Many persons have assumed that gestation periods in snakes are the intervals between mating and parturition, and that mating and ovulation occur at approximately the same time. However, retention of spermatozoa and delayed fertilization indicate that copulation is not a stimulus for ovulation.

A biennial reproductive cycle was found for the copperhead in Kansas (Fitch, 1960:162), the prairie rattler in Wyoming (Rahn, 1942:239) and in South Dakota (Klauber, 1956:688), the great basin rattler in Utah (Glissmeyer, 1951:24), and the western diamondback rattler in northwestern Texas (Tinkle, 1962:309). Klauber's (1956:687) belief that the reproductive cycle of rattlesnakes varies with climate, being biennial in the north and annual in the south, is supported by similar climatic variation in the reproductive cycle of the European viper which was discussed by Volsøe (1944:18, 149).

If data for a large number of females were arranged as are those in Table 8, they might reveal whether the breeding cycle is annual or biennial.
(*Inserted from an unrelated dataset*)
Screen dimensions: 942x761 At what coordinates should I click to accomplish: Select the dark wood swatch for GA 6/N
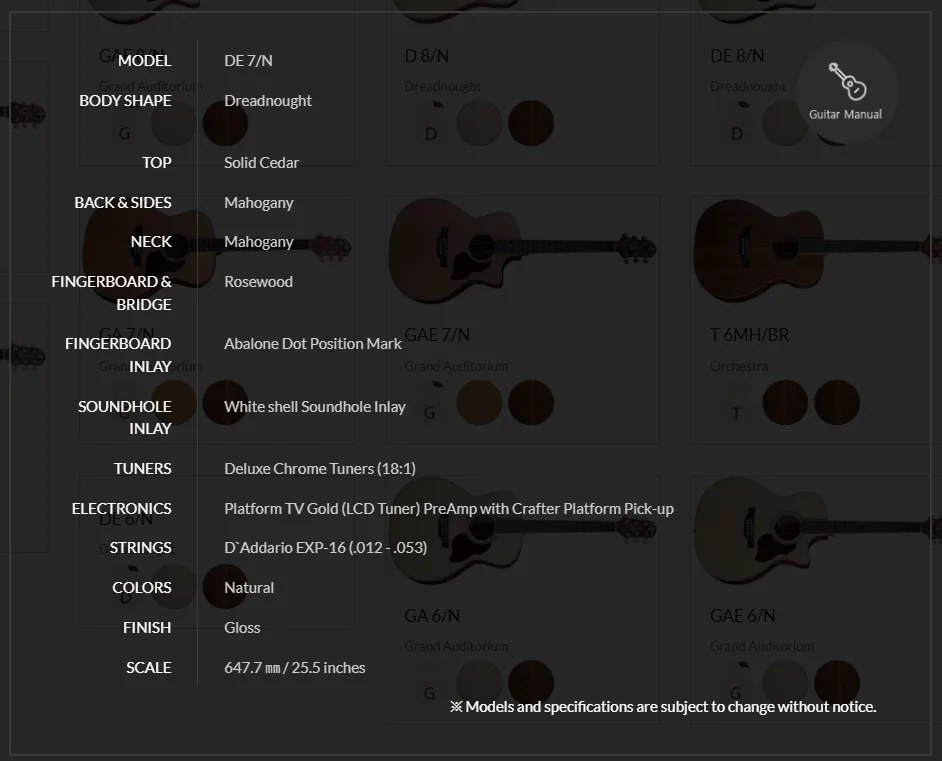(531, 683)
The figures presented in Table 8 are misleading if viewed separately because of the small number of individuals included in some of the size classes.

The smallest reproductive female found measured 455 millimeters in snout-vent length. Conant (1933:43) reported that a female raised in captivity gave birth to two young at an age of two years and ten months. The size classes represented by gravid females found by Barbour (1956:38) in Kentucky indicate that breeding occurs at least by the third year.